▸ TEXT PASSAGE:
▬▬▬▬▬▬▬▬▬▬

# 0.9gal "Emerald City" 6" rimless cube *update w/ pics 2/13*



## AwkwardShrimp (Jun 26, 2012)

very nice! i like it, what are the dimensions? .9g cant be big but the way you have scaped it makes it seem begger htan it it lol nice job.

has using the dsm to attach fissiden to substarte work in the past for you?
ive been trying to get fissiden to attach to some lava rock in my dsm tank, checked one rock after 2 weeks and the fissiden floated away in water :/...


----------



## ophiophagus (Mar 5, 2012)

AwkwardShrimp said:


> very nice! i like it, what are the dimensions? .9g cant be big but the way you have scaped it makes it seem begger htan it it lol nice job.:/...


Thanks for noticing that. It's a 6" cube so 6"x6"x6". And my idea for the scape was to make it look like a larger tank by scaling down the hardscape and plants.
I've only tried the dsm with the fissidens once before with a piece of driftwood and after a couple weeks some held and some didn't. This one is 2 weeks today and I just added the HC a few days ago. So I'm going to wait at least 2 more weeks to fill it. Then we'll see what happens.


----------



## andrewss (Oct 17, 2012)

great work! cant wait to see it flooded


----------



## amphirion (Nov 13, 2008)

the scape definitely has potential. looking forward to see everything growing out.

▬▬▬▬▬▬▬▬▬▬

▸ THE TASKS:
1. Transcribe the stretch of the forum thread on the 6" rimless cube tank from "## AwkwardShrimp (Jun" through "(Mar 5, 2012)".
2. Report how many lines of the rows below contain the string "every". Give only the number.

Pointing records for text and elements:
▬▬▬▬▬▬▬▬▬▬

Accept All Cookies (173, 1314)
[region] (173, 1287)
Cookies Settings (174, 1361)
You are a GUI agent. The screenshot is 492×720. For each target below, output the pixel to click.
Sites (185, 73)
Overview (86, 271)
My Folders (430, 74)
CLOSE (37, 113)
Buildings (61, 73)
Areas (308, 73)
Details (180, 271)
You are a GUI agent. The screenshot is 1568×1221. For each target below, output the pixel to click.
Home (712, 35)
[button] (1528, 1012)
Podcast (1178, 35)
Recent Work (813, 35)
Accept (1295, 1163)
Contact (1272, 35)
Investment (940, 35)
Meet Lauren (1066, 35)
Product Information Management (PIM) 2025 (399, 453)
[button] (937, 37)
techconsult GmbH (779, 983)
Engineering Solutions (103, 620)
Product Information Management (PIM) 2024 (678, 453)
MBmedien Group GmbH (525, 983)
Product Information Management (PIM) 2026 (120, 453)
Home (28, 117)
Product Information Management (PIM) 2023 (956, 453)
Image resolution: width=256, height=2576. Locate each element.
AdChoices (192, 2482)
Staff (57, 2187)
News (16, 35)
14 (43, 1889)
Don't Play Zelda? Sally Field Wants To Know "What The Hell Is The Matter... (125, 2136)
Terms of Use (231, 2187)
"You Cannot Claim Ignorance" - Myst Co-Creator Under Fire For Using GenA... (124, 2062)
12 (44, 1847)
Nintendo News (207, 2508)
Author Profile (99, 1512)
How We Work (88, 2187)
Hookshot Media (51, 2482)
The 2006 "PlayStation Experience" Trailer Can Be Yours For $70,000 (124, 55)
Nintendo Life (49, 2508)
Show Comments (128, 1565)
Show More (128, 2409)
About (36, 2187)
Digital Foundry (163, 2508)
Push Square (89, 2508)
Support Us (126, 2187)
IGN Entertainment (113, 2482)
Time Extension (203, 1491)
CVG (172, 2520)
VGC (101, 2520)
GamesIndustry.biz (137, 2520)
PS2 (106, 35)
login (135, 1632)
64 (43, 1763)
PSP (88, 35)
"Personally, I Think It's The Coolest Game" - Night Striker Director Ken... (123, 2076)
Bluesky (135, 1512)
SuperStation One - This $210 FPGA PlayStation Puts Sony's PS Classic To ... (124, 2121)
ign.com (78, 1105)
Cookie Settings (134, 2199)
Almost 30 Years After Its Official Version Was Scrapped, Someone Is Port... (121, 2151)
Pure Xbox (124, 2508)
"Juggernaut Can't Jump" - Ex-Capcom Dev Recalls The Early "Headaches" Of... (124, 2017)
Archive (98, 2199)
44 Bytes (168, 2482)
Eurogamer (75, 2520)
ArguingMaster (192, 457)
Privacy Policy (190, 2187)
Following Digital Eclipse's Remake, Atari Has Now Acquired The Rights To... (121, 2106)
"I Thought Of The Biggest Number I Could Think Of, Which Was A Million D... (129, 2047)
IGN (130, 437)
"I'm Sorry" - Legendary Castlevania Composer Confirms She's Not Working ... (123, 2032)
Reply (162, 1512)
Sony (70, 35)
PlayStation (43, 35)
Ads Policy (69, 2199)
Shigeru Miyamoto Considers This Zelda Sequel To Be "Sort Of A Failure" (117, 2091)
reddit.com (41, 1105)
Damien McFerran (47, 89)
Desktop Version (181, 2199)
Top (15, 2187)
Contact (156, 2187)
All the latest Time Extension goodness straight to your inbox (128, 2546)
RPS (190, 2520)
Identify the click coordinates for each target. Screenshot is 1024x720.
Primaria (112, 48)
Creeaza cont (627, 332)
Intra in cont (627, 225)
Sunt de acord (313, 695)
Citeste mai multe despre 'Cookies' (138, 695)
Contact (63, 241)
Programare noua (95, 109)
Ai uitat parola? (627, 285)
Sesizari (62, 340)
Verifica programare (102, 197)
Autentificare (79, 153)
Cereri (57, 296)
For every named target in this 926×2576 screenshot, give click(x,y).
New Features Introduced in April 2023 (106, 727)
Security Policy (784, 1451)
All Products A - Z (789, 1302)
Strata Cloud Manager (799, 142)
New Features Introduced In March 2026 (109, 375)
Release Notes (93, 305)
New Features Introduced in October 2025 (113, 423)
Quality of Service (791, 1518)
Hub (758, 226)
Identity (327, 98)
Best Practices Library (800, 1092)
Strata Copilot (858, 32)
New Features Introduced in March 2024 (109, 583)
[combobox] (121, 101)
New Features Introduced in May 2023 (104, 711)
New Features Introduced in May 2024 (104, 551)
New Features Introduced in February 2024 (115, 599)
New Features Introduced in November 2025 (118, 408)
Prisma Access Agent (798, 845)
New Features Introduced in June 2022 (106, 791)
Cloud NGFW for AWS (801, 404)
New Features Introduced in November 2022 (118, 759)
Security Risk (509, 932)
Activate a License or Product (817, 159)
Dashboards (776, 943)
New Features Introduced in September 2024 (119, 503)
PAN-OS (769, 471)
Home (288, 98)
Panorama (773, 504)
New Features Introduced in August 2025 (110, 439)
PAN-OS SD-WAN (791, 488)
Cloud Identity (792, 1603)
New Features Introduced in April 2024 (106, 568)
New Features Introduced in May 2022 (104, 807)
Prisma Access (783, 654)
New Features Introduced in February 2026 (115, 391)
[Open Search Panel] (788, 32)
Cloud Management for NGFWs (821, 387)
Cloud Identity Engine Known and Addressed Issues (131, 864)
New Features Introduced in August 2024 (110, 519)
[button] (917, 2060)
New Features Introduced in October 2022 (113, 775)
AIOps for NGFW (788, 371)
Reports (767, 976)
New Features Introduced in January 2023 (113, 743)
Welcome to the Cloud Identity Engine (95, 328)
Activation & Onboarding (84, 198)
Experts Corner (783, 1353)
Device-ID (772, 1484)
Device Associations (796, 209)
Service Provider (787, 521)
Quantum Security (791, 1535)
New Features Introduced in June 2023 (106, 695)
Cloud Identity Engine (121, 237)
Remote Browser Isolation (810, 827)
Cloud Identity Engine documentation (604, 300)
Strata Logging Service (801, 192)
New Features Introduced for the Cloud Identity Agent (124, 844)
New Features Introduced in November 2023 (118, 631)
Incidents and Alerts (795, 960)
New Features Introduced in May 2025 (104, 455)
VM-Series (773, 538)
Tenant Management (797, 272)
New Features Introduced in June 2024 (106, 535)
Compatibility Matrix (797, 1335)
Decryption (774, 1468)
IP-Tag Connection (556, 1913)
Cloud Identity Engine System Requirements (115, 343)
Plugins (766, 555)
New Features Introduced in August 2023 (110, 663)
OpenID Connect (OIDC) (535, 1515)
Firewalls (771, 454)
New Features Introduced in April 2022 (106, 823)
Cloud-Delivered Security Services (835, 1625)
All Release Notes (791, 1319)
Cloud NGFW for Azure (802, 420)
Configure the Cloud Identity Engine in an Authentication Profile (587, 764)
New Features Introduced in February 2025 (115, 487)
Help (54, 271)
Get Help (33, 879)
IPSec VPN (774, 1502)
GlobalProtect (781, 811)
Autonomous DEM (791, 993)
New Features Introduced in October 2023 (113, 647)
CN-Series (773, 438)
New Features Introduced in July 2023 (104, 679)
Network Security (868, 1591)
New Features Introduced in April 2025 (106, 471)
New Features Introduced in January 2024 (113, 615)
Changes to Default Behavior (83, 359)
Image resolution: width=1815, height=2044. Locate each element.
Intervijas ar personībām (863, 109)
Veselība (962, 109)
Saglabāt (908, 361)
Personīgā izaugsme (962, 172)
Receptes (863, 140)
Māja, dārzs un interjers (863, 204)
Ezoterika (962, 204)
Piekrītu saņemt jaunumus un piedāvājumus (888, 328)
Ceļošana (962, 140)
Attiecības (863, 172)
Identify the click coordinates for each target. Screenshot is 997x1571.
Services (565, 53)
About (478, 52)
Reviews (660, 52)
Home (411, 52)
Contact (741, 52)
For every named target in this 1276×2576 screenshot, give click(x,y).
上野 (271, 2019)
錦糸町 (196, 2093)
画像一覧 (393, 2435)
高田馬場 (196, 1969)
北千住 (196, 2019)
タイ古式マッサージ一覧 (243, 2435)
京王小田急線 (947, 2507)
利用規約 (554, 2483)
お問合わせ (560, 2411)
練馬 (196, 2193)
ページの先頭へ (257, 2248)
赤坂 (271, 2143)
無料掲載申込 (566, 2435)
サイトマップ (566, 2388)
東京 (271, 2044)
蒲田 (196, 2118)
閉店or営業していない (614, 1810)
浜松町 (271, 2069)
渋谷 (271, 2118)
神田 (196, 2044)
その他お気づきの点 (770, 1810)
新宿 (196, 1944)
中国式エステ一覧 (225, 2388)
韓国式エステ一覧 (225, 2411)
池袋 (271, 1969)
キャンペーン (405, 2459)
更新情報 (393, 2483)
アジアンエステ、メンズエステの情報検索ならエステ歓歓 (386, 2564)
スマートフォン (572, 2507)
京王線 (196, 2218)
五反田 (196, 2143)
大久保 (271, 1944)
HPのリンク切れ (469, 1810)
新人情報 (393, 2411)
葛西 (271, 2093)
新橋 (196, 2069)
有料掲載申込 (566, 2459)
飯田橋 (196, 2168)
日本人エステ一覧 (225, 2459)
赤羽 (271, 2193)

▬▬▬▬▬▬▬▬▬▬

▸ ANSWERS TO THE TASKS:
1.
## AwkwardShrimp (Jun 26, 2012)

very nice! i like it, what are the dimensions? .9g cant be big but the way you have scaped it makes it seem begger htan it it lol nice job.

has using the dsm to attach fissiden to substarte work in the past for you?
ive been trying to get fissiden to attach to some lava rock in my dsm tank, checked one rock after 2 weeks and the fissiden floated away in water :/...


----------



## ophiophagus (Mar 5, 2012)

2. 2